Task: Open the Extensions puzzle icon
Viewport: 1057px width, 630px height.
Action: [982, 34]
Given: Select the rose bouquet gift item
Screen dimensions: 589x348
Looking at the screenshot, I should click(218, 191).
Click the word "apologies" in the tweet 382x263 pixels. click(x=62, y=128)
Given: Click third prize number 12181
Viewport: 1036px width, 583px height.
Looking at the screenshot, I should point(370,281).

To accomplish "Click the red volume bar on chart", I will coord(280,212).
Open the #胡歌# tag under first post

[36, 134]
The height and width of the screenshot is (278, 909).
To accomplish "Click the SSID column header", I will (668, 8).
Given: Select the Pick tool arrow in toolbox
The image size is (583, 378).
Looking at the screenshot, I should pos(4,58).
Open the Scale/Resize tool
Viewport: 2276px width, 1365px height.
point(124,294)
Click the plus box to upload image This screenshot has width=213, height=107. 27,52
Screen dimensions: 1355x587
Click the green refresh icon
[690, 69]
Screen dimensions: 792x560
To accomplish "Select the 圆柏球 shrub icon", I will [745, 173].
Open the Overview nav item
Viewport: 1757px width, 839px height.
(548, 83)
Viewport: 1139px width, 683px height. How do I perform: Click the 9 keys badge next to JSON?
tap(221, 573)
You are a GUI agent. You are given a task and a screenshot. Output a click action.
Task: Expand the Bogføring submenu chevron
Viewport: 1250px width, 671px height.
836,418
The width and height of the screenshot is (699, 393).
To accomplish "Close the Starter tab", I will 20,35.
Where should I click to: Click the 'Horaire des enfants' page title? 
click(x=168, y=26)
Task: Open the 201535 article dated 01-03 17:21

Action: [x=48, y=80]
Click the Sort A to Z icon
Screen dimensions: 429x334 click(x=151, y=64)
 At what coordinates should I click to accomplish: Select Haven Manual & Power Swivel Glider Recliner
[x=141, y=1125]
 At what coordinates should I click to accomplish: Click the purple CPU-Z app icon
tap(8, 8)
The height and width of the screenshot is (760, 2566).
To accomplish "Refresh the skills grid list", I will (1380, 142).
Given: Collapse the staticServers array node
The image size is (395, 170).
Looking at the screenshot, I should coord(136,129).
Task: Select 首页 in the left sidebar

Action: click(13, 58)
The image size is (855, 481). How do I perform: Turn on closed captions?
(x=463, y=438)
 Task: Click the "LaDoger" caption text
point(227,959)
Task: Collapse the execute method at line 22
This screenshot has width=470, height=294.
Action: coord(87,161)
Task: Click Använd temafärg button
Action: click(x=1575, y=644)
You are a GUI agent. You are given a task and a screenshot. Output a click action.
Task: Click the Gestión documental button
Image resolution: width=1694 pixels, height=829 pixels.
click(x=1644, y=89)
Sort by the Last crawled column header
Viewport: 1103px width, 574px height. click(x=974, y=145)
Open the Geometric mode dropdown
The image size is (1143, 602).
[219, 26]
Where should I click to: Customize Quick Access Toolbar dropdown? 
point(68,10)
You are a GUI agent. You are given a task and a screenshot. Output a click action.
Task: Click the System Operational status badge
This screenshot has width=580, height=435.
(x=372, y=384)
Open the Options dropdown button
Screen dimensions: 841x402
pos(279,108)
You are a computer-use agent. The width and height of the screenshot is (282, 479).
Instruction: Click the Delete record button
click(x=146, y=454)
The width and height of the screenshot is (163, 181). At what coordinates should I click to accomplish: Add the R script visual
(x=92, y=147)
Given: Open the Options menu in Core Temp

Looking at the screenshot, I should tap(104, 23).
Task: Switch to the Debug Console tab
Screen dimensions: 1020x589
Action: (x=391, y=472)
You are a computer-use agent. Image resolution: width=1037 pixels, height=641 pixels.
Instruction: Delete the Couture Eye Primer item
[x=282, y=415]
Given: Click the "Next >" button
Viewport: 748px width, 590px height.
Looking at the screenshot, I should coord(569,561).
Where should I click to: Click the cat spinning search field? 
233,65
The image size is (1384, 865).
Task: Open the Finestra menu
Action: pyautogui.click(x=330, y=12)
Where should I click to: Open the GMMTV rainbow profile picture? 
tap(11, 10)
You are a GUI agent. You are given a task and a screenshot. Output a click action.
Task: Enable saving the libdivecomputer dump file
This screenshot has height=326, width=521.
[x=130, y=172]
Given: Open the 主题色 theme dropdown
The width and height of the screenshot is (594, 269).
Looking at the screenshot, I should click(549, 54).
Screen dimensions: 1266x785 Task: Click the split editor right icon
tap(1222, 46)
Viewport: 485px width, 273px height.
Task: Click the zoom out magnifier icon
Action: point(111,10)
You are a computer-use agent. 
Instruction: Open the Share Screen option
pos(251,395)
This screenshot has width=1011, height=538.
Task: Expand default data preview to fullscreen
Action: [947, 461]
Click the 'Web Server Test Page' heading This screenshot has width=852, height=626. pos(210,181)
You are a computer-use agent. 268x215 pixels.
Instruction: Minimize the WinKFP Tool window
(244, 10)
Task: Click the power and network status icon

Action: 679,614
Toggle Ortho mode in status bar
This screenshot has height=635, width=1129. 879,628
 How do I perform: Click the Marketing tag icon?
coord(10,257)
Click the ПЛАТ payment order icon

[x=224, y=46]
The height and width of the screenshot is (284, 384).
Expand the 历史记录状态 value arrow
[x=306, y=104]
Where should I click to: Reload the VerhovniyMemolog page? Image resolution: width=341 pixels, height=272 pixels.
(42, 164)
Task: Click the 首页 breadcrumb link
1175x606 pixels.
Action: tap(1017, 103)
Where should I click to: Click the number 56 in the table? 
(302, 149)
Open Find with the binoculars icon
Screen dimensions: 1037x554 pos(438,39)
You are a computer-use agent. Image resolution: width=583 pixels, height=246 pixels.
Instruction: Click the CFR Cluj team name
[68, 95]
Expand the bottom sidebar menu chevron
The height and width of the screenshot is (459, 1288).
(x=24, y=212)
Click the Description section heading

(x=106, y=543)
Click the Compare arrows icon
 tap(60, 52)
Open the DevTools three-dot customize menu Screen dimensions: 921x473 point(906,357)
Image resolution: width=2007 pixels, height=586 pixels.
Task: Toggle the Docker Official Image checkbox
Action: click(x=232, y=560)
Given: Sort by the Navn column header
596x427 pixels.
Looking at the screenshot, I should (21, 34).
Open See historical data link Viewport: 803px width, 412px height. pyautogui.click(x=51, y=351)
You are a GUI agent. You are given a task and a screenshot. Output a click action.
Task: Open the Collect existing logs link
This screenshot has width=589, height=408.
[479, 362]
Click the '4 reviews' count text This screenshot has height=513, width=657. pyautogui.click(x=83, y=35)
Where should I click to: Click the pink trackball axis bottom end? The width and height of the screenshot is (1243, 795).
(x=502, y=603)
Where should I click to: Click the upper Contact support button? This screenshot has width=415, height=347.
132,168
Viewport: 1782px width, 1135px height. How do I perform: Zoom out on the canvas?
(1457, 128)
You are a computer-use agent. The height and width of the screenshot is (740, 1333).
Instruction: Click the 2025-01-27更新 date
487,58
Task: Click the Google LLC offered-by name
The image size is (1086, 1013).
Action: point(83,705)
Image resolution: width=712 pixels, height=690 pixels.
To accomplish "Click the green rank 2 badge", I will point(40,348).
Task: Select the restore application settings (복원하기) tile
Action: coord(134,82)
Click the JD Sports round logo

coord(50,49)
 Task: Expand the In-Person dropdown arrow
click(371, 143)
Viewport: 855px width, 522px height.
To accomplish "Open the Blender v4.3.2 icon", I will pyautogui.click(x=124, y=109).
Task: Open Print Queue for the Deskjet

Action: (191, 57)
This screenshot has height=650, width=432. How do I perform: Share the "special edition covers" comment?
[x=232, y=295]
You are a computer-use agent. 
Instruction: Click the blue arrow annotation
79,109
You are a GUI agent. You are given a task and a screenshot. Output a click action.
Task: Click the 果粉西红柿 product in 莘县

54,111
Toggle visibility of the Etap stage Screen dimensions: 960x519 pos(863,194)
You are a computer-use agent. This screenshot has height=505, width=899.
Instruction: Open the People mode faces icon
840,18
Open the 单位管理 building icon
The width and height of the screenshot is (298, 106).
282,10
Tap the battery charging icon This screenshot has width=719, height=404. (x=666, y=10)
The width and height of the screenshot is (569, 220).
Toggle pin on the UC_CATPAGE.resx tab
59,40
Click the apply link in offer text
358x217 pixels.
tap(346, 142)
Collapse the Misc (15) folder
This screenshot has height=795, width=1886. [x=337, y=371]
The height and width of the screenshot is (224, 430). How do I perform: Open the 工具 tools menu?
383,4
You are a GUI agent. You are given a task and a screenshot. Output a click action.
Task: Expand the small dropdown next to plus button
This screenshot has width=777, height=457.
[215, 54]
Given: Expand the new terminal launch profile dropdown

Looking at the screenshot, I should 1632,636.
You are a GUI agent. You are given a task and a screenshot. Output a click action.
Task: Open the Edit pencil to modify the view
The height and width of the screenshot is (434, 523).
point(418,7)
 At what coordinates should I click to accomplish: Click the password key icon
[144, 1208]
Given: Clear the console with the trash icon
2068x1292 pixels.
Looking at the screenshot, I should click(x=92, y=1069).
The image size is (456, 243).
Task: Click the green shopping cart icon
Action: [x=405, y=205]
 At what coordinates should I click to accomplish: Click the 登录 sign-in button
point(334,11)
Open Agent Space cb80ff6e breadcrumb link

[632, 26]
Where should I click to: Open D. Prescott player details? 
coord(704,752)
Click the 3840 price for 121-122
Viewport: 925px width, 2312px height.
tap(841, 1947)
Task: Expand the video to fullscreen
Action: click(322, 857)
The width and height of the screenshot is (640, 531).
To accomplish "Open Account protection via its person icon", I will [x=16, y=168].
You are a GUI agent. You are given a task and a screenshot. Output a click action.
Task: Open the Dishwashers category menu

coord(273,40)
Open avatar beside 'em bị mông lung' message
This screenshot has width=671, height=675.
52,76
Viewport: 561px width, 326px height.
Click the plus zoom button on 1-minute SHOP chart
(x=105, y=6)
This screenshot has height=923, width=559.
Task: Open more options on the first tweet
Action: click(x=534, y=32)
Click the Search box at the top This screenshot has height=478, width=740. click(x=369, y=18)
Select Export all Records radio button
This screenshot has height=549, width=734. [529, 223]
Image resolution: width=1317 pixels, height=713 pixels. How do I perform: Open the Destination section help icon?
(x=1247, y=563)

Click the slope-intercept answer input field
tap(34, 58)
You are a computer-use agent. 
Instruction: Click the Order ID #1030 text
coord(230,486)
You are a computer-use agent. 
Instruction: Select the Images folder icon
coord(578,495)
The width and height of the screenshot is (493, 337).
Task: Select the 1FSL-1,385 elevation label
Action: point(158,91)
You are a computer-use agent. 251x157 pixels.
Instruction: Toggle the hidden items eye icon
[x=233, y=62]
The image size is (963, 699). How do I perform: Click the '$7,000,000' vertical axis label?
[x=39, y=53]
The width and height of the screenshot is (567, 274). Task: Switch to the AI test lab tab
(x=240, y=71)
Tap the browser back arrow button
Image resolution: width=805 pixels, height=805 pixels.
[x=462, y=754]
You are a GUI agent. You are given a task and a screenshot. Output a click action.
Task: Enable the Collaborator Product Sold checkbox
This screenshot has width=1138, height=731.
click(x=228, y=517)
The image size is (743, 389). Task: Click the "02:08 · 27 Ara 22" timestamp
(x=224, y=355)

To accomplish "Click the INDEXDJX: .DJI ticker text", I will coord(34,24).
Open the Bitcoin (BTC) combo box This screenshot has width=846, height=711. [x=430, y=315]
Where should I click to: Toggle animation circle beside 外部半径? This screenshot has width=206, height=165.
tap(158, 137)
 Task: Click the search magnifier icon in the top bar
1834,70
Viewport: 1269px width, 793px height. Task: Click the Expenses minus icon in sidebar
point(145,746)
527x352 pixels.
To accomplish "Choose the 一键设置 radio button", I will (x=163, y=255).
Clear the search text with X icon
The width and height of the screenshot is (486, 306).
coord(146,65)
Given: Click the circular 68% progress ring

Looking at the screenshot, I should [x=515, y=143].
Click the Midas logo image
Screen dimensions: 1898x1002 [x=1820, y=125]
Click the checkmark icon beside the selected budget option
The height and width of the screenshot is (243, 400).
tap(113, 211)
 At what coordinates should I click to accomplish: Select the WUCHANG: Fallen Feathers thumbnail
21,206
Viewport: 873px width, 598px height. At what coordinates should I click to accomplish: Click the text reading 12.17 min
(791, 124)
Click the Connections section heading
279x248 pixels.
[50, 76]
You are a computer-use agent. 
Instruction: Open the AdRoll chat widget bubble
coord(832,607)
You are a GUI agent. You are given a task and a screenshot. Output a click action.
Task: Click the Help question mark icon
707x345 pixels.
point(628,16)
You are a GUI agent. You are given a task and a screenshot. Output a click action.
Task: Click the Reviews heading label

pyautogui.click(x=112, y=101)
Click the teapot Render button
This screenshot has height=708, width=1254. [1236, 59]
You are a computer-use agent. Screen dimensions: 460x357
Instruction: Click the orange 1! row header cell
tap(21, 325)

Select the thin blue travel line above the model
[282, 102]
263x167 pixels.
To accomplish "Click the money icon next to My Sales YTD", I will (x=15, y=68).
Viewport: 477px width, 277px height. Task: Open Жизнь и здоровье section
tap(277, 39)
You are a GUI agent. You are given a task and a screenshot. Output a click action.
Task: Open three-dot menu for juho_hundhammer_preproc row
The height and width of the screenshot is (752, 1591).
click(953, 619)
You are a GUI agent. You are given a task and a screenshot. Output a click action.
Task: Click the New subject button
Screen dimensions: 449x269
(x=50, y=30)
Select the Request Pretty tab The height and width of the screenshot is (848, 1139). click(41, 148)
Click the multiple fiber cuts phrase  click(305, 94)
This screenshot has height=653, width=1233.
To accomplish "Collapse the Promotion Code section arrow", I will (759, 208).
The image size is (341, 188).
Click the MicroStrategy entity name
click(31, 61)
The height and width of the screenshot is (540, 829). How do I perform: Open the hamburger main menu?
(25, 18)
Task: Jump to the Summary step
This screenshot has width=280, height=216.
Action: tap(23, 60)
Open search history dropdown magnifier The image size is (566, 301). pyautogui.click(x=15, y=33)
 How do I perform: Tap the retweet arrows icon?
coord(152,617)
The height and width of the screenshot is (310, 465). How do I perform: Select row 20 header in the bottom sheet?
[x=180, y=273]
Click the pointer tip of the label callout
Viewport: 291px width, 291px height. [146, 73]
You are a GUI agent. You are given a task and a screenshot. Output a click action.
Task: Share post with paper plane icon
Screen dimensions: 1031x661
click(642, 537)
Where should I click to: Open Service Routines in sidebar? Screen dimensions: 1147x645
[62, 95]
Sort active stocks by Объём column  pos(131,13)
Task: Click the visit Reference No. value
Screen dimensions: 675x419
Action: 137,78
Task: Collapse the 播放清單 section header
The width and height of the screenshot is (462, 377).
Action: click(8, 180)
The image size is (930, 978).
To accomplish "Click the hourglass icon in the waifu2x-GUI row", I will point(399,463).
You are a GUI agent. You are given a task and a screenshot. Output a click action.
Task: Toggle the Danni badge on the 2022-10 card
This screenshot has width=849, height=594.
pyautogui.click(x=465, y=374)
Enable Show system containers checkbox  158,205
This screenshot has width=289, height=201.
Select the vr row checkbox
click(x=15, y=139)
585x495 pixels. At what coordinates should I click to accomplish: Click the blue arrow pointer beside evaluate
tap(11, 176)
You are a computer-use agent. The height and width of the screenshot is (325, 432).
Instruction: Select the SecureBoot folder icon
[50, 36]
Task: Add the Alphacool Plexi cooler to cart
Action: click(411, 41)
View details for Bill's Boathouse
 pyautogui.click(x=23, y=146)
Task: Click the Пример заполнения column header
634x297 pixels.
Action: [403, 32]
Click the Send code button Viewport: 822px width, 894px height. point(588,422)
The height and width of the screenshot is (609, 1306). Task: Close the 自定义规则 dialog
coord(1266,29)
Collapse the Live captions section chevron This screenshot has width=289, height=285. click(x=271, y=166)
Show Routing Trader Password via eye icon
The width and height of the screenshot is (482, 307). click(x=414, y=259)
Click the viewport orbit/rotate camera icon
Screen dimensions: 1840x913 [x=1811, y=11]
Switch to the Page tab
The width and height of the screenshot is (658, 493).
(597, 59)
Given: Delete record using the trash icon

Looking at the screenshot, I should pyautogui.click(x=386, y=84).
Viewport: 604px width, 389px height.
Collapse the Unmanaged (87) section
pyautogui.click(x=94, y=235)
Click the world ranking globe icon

**Task directions**: Copy the lines from the line with "Click the Search box" to the line with "point(145,746)", reproducing each one without any change.

**Answer to this exercise**:
Click the Search box at the top This screenshot has height=478, width=740. click(x=369, y=18)
Select Export all Records radio button
This screenshot has height=549, width=734. [529, 223]
Image resolution: width=1317 pixels, height=713 pixels. How do I perform: Open the Destination section help icon?
(x=1247, y=563)

Click the slope-intercept answer input field
tap(34, 58)
You are a computer-use agent. 
Instruction: Click the Order ID #1030 text
coord(230,486)
You are a computer-use agent. 
Instruction: Select the Images folder icon
coord(578,495)
The width and height of the screenshot is (493, 337).
Task: Select the 1FSL-1,385 elevation label
Action: point(158,91)
You are a computer-use agent. 251x157 pixels.
Instruction: Toggle the hidden items eye icon
[x=233, y=62]
The image size is (963, 699). How do I perform: Click the '$7,000,000' vertical axis label?
[x=39, y=53]
The width and height of the screenshot is (567, 274). Task: Switch to the AI test lab tab
(x=240, y=71)
Tap the browser back arrow button
Image resolution: width=805 pixels, height=805 pixels.
[x=462, y=754]
You are a GUI agent. You are given a task and a screenshot. Output a click action.
Task: Enable the Collaborator Product Sold checkbox
This screenshot has width=1138, height=731.
click(x=228, y=517)
The image size is (743, 389). Task: Click the "02:08 · 27 Ara 22" timestamp
(x=224, y=355)

To accomplish "Click the INDEXDJX: .DJI ticker text", I will coord(34,24).
Open the Bitcoin (BTC) combo box This screenshot has width=846, height=711. [x=430, y=315]
Where should I click to: Toggle animation circle beside 外部半径? This screenshot has width=206, height=165.
tap(158, 137)
 Task: Click the search magnifier icon in the top bar
1834,70
Viewport: 1269px width, 793px height. Task: Click the Expenses minus icon in sidebar
point(145,746)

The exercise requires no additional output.